An exact date for 2026 has yet to be determined, but avoiding the summer months is a priority, evidently meaning spring or fall, depending on the structure of the rest of the calendar.
The event would be based out of Chattanooga, which would allow WRC Promoter to create a rally that retains the WRC’s traditions while bringing the sport to new fans.
“There’s more than enough amazing forest roads around there—the core of our sport—but there’s also a great opportunity to put on an amazing event there,” Larkin says. “We can put on a car show around it, we can put on amazing super special stages, we’re already looking a street stage, we could do a start/finish in Nashville.”

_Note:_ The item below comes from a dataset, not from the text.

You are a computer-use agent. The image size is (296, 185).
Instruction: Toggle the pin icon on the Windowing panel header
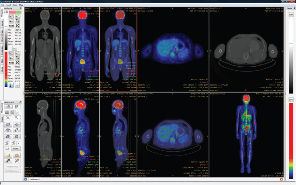(21, 8)
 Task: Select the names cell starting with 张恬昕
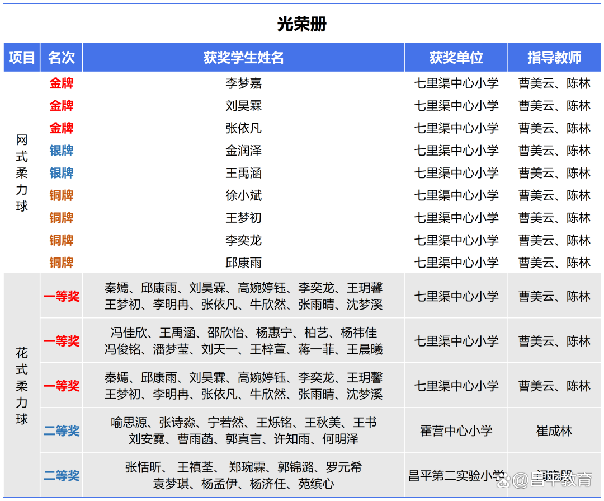click(x=243, y=475)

WRC Promoter’s expected involvement as a stakeholder of Rally USA also shows that this is not a short-term bandwagon-jumping project but one with long-term aims to grow the championship.
“We can see from all of our stats on social media, and in the other ways our sport is consumed—and it’s not a surprise in a country of 300-350 million people—that there is a high percentage of fans [in the US],” Larkin says. “That comes from our social media [data] and our own platforms like WRC TV, and if we can get thirty-, forty-, or fifty-thousand of them to come from within the US to come to a rally—or from across the border in Canada where there is a vibrant scene, and from Mexico where we’ve been going for 20 years—we think we can create a really viable event, and then also grow it.”
Larkin concedes WRC “takes the blame” for its lengthy absence in the United States and reckons “we missed an opportunity quite a few years ago where we had two of the biggest extreme sports stars competing in rallying, when we had Travis [Pastrana] and Ken [Block].”
But now attitudes have changed within the championship.
“I don’t think we’ve pushed hard enough to realize the change in business model for us that would be required in the US, it’s just a fact,” Larkin says. “We have to have the confidence in our product to put our skin in the game and then refinance that, and take the risk, and we’ve probably been a bit risk-averse. We’re done with that, we’re 100% onboard for taking that risk and backing ourselves in, let’s face it, the world’s biggest consumer market.”
The premier class, Rally1, only has three manufacturers in Hyundai, Toyota, and the M-Sport-run Ford, and WRC is eager to entice more, when new yet-to-be-defined technical regulations are introduced in 2027.
“The fact is—and it’s not to undermine the value of the US—it is a box ticking [exercise]: ‘Does that sport go to the US?’ Yes, and that’s just a fact,” Larkin says on the appeal of the US market. “There are a lot of American brands trying to break out of the US and we can give them a platform with a home event.”